### Required task
Can you transcribe, word for word, the part of the forum thread on classical music packaging that opens with the words containing "This seems to" and closes with "covers, beautiful covers."?

### Passage shown
---*---
# THE BEST packaging of classical music. CD, Vinyl etc.



## Xenakiboy

I've been looking at John Zorn albums recently and many of them have very clever, immersive and beautiful designs. What are some classical CDs that have the best packaging, that is more than just credits and basic artwork? :tiphat:


and box sets too!


----------



## SixFootScowl

This seems to be pretty nice packaging:


----------



## Pugg

The question is brought up a few times more , if O.P searches well , they are there.
Strange covers, beautiful covers.
Do a bit of digging and the are their .


----------



## SixFootScowl

There is a cheap NAXOs Beethoven symphony set where the disks are given this treatment:









They come in an foldout cardboard case (I think it is 5 sections, but shown here only partly open):


----------



## SixFootScowl

Here is some nice packaging of a great Dublin Messiah. The bottom row is the middle row with the disks and booklet removed.
---*---
### Available data
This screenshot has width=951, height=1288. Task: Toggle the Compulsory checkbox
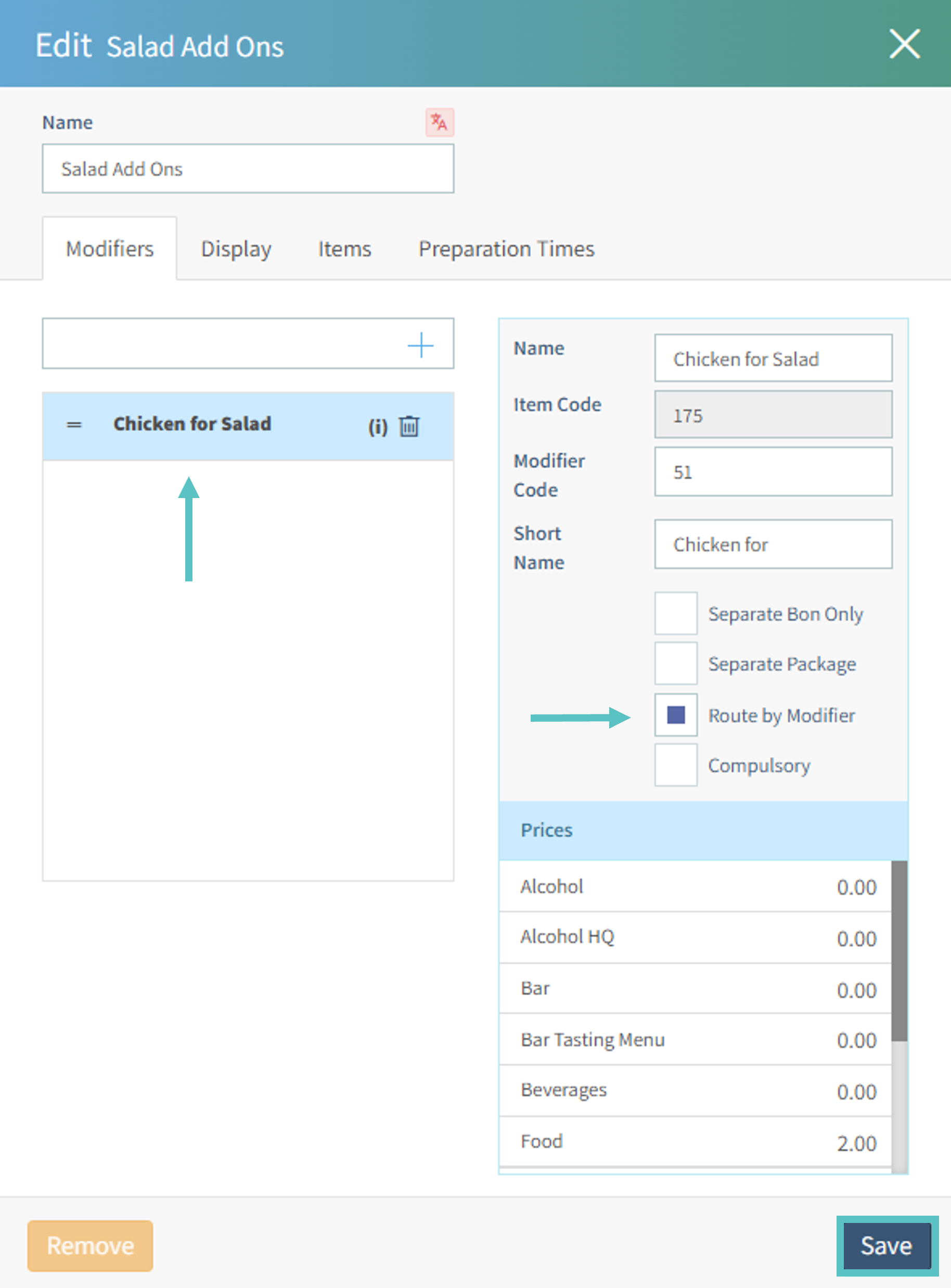(x=675, y=764)
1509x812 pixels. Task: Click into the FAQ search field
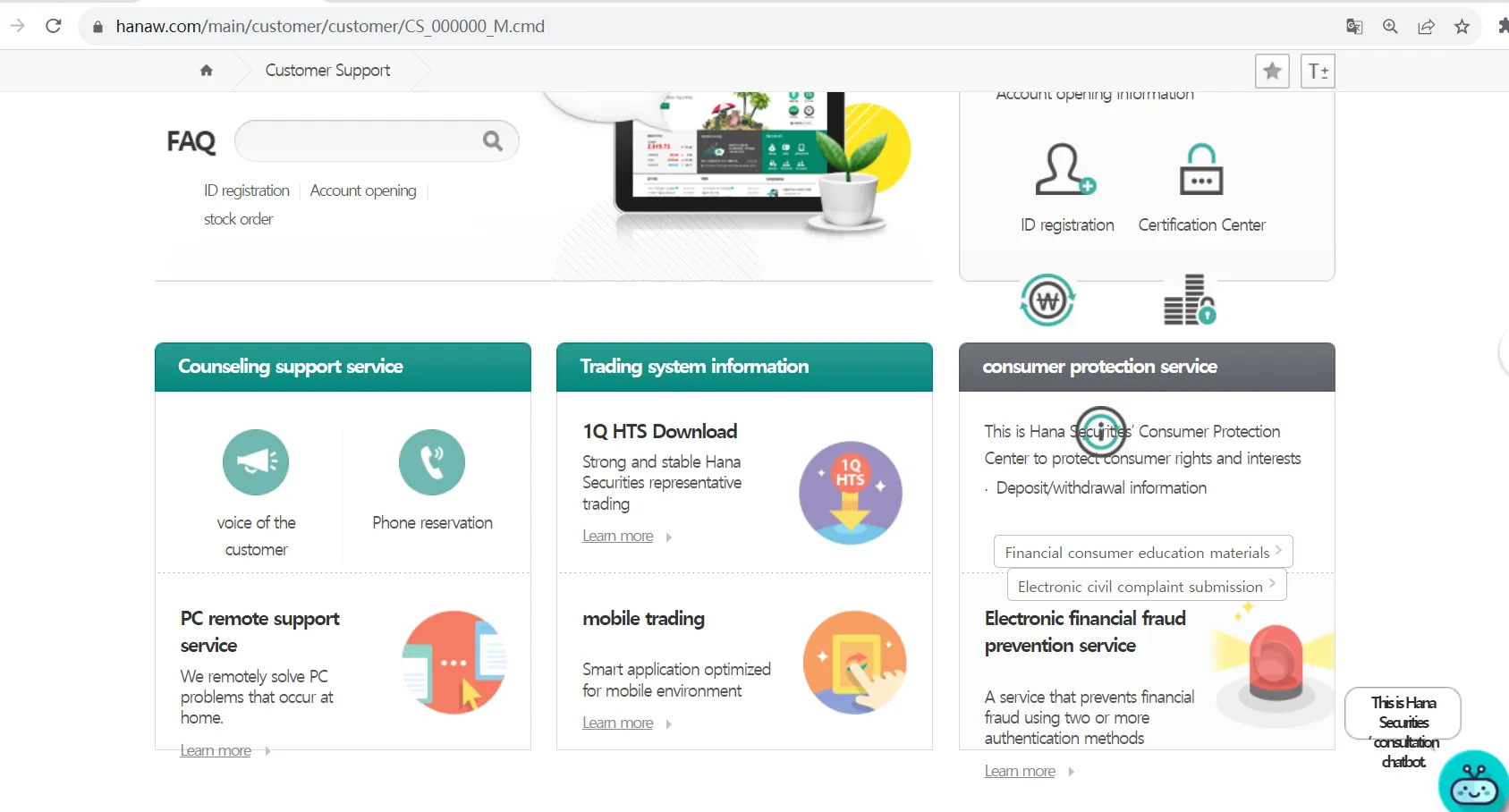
---*---
### Full solution
This seems to be pretty nice packaging:


----------



## Pugg

The question is brought up a few times more , if O.P searches well , they are there.
Strange covers, beautiful covers.